A Cute Small Robot with DiVA Written on It's Chest Distilled Voice Assistant

Distilling an End-to-End Voice Assistant Without Instruction Training Data

Will Held*, Ella Li, Michael Ryan, Weiyan Shi, Yanzhe Zhang, Diyi Yang**
[Initial Release: July 26, 2024; Last Updated October 4, 2024]
All Authors except first and last are ordered alphabetically

[TL;DR] DiVA is a new method to turn a text-only LLM to a Speech LLM using only weak supervision. DiVA learns to encode speech while preserving the underlying LLM output distribution using cross-modal context distillation between text and speech. DiVA Llama 3 8B is preferred by users to prior SoTA Speech LLMs and achieves competetive benchmark numbers, despite training with 100x less compute. DiVA was trained using entirely open-source code in Levanter, on 3.5k hours of publicly available ASR data from Common Voice, and is released under a Mozilla Public License.

QA results on Spoken Dialect QA and HeySQUAD. DiVA significantly (0.05) outperforms SALMONN and both Qwen Audio models.

Demo

Method

Description of the training pipeline. The trainable red modules are the Whisper Decoder, Query Tokens, and a Projection. The frozen Blue modules are the Whisper Encoder and all of Llama.

Training Pipeline for Assistant Distillation, Red modules are trainable while Blue are frozen pretrained modules.

Large Language Models are increasingly aligned to provide a wide range of assistant capabilities, but only to text inputs. On the other hand, post-hoc early fusion with massively multitask finetuning has been observed to cause forgetting. We merge the capabilities of an existing ASR model with an existing LLM into a single differentiable model with distillation. Similar to context distillation, this preserves the models core capabilities while adding native speech support that simplifies and accelerates inference. Our approach makes this efficient and quick to train, adapting the model to speech in 12 hours on a TPU v4 Pod. For concrete details, including a simple lemma showing how the KL Divergence can be optimized with a stable, an compute efficient proxy, please read the methods section of our work!

Evaluation

We assess our model on two capabilities that should transfer well directly from the text LLM, Spoken Question Answering and Translation. We also test on three capabilities that rely on understanding tone, Emotion, Sarcasm, and Humor detection.
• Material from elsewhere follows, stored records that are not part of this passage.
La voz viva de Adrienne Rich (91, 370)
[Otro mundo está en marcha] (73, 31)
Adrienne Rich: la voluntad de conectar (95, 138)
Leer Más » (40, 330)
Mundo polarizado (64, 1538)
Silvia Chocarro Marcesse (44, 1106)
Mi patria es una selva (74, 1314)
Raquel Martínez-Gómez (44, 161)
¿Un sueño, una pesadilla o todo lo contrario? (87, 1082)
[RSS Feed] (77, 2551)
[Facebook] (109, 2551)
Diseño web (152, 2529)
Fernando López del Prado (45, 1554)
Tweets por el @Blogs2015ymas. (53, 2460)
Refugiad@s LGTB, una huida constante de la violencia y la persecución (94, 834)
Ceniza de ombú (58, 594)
While we feel our results are quantitatively strong, we encourage people to assess for quality for themselves the interactive demo above, especially compared to similar demos with other models such as Qwen 2!

QA results on Spoken Dialect QA and HeySQUAD. DiVA significantly (0.05) outperforms SALMONN and both Qwen Audio models.

Evaluation results on a large general purpose QA benchmark [HeySQUAD] and a smaller benchmark evaluating the robustness of Speech LMs to accent and dialectal variation [Spoken Dialect QA]. DiVA significantly improves (P<0.05) over the baselines (+5 PANDA) across both benchmarks and all accents. However, it is unclear whether lower accuracy can be directly attributable to catastrophic forgetting. We qualitatively explore this question by labeling a sample of 50 responses from the HeySQUAD dataset for whether the responses include even an attempted answer relevant to the task.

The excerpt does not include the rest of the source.